▸ **Task requirements**
What is the number of lines in the listing below that contain the string "Zastopanje"? Give that number only.

▸ **Source data**
════════

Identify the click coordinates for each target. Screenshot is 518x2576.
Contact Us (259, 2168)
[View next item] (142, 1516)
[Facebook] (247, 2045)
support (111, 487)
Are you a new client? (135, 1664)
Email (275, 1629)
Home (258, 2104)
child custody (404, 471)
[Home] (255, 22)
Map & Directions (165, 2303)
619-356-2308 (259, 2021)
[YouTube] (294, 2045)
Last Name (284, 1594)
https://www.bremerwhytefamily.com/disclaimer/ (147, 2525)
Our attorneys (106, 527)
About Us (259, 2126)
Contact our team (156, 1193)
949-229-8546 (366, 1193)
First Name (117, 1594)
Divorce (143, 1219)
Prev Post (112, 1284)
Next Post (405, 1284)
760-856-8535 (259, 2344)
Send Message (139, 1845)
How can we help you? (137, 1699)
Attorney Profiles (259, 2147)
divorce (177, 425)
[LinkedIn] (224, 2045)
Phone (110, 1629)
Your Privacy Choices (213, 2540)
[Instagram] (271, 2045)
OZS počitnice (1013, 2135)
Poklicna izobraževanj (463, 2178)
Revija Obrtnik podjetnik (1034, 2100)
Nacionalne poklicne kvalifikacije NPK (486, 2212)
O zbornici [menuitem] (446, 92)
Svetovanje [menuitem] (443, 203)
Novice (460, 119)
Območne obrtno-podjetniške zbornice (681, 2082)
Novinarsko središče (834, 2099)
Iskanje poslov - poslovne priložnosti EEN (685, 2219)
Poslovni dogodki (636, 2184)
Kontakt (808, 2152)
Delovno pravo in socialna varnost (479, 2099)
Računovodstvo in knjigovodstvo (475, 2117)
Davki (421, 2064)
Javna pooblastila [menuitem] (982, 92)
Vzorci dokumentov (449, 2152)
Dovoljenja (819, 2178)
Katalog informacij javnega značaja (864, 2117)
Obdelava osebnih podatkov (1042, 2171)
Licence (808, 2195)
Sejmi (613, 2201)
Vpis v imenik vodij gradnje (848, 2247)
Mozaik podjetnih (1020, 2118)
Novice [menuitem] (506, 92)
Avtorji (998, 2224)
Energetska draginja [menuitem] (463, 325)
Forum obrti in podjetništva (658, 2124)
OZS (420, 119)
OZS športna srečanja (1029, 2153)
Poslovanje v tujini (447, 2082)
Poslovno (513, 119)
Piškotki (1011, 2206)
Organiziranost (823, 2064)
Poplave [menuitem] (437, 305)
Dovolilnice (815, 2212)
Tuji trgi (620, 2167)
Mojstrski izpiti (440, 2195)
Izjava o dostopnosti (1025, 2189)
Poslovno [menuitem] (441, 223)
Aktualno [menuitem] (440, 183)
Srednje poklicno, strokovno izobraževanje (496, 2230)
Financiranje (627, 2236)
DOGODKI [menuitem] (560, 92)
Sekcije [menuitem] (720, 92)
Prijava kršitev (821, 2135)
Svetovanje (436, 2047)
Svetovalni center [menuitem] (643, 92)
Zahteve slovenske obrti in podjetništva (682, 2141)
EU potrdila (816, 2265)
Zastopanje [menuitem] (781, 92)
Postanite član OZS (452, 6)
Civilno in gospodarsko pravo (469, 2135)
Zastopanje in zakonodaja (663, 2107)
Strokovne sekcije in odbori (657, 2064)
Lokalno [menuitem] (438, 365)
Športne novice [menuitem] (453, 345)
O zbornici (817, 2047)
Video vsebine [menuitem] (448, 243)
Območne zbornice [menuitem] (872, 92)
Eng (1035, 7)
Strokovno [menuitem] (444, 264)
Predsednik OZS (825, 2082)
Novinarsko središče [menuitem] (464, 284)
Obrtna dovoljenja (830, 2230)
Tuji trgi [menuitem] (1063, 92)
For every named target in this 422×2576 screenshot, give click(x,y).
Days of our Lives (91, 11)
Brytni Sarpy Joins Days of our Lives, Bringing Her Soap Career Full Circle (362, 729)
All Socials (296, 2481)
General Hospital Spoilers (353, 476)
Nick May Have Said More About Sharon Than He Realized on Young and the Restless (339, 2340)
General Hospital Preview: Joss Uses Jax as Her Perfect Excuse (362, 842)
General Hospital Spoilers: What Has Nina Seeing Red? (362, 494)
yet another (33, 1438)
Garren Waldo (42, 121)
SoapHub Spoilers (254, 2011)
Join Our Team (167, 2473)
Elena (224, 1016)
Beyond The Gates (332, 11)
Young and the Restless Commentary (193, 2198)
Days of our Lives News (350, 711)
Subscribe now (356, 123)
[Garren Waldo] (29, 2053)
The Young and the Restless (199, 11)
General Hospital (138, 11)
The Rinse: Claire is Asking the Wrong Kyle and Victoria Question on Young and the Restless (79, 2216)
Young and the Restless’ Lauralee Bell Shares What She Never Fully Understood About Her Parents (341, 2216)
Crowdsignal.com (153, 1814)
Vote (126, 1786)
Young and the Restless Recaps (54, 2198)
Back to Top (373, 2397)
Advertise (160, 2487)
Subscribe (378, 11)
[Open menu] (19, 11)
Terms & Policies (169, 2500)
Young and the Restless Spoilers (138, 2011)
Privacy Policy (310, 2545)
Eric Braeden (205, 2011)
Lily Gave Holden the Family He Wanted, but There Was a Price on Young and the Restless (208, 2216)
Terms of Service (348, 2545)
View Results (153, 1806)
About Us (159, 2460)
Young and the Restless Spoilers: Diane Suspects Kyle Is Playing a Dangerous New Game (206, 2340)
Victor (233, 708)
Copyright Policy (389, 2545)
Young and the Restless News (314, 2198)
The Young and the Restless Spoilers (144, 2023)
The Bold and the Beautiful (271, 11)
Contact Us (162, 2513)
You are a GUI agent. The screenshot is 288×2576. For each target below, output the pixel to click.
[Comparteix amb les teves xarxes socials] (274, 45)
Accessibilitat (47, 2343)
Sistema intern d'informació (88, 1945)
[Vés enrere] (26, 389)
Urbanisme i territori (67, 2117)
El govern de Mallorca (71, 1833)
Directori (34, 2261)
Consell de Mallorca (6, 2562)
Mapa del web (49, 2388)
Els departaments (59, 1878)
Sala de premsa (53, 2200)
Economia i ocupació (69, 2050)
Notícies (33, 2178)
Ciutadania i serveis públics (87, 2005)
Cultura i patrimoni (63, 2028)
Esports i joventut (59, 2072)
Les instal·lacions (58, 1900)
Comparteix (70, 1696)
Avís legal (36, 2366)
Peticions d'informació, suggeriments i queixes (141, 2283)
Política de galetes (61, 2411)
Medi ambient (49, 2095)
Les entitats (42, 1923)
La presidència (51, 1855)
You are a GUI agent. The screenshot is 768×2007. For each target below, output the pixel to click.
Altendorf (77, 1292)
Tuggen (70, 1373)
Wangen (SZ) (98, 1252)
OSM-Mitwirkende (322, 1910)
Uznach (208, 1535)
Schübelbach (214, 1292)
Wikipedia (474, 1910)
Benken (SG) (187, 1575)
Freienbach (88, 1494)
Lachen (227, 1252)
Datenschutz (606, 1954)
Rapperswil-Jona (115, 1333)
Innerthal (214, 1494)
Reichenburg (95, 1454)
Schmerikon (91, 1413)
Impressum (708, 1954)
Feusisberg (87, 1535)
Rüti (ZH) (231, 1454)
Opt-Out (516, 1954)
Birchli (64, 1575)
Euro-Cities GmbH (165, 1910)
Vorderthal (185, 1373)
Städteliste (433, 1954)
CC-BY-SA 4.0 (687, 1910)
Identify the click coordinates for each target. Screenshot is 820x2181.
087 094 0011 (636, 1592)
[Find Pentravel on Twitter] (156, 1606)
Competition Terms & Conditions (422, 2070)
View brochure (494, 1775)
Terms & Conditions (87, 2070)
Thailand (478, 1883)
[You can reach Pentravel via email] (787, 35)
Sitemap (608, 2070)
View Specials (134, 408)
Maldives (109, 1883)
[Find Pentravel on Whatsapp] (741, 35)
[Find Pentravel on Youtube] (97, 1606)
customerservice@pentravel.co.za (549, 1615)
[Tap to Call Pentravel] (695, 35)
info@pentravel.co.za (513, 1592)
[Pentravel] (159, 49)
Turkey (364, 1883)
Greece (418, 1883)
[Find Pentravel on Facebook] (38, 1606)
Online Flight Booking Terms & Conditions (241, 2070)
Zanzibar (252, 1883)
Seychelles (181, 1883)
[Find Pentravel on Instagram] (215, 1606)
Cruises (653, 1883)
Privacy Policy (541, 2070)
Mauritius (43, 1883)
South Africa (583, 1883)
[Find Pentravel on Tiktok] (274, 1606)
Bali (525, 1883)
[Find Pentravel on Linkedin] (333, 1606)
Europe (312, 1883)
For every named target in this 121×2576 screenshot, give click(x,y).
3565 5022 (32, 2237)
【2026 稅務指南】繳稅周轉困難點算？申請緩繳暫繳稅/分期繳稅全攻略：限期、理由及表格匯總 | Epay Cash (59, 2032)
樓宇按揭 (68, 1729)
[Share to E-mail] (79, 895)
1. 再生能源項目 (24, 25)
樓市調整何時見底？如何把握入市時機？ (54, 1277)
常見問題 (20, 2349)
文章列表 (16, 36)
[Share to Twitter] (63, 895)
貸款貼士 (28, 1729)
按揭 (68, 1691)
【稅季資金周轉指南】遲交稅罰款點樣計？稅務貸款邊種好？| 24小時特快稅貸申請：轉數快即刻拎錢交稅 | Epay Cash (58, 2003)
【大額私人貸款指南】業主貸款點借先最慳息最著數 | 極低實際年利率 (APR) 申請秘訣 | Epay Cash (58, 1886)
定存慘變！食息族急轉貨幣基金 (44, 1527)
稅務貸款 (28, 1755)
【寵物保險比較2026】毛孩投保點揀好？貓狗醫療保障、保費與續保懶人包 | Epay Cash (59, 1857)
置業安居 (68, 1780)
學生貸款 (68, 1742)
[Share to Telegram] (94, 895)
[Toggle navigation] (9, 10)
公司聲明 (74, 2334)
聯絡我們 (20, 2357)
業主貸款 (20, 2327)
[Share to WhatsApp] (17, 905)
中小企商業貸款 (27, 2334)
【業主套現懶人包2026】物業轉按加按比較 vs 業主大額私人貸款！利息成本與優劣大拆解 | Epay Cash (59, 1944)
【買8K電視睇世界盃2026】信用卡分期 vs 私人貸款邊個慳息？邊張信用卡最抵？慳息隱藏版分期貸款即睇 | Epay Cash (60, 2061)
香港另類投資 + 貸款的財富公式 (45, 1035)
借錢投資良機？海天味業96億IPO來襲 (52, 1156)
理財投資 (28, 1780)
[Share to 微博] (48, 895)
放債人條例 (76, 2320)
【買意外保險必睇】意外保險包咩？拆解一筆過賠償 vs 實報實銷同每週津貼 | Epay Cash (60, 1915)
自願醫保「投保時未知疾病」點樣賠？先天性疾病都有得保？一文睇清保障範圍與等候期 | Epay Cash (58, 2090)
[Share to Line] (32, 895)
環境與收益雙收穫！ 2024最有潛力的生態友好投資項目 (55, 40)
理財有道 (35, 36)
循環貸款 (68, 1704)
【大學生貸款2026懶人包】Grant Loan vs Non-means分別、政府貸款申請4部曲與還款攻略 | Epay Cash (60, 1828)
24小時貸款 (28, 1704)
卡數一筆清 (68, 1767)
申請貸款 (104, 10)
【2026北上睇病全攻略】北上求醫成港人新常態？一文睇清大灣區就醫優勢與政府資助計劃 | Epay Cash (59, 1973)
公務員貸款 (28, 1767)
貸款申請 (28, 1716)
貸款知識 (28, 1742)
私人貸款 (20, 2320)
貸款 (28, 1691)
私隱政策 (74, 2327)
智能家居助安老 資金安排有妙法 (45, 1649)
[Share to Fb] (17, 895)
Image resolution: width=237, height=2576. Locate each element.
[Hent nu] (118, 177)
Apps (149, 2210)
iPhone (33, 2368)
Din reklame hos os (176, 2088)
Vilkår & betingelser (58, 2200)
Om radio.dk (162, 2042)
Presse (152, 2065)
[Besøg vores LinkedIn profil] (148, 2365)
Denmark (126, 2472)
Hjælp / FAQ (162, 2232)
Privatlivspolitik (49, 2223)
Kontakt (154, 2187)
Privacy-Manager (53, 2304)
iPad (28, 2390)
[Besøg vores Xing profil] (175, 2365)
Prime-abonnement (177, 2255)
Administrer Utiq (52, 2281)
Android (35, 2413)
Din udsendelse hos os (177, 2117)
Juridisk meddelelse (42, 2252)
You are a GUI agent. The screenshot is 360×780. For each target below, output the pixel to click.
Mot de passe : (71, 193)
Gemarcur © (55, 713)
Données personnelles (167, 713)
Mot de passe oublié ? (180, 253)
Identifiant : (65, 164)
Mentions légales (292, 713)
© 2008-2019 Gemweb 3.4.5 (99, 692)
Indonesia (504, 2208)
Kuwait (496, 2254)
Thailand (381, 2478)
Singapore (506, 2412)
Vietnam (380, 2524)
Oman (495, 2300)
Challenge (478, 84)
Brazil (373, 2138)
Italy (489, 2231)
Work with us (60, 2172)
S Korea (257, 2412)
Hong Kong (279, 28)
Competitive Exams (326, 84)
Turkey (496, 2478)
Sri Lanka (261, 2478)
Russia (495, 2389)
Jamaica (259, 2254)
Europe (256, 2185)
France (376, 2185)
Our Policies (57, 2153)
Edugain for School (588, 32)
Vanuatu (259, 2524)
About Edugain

════════

▸ **Task solution**
2